Your task is to find every line of the data that holds the string "agent" and copy it.

== Source material

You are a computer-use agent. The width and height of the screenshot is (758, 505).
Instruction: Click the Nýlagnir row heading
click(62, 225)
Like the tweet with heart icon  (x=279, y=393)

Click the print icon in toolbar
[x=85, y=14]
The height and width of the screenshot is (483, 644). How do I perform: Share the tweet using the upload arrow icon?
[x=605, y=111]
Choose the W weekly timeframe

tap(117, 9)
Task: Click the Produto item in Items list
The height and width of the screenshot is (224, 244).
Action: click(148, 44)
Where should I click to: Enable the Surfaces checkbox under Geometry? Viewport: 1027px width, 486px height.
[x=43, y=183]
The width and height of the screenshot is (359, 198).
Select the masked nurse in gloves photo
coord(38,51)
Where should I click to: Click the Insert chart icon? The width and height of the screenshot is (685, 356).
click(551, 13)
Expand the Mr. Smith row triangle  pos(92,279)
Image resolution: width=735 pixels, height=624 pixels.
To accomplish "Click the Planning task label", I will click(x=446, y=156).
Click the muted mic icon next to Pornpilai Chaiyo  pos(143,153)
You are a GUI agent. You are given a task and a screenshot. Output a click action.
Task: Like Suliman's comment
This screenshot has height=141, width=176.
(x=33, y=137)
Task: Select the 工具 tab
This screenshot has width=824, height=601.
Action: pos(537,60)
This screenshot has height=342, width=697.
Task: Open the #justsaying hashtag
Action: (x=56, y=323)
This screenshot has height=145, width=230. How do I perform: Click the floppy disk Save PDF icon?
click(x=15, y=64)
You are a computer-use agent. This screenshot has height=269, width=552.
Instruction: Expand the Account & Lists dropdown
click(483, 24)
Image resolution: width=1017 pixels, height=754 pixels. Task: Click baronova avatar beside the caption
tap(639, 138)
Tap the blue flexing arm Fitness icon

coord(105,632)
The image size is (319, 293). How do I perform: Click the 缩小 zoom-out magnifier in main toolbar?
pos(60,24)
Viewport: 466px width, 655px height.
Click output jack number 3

====

**Response**
You are a computer-use agent. The width and height of the screenshot is (758, 505).
You are a GUI agent. You are given a task and a screenshot. Output a click action.
You are a computer-use agent. This screenshot has height=269, width=552.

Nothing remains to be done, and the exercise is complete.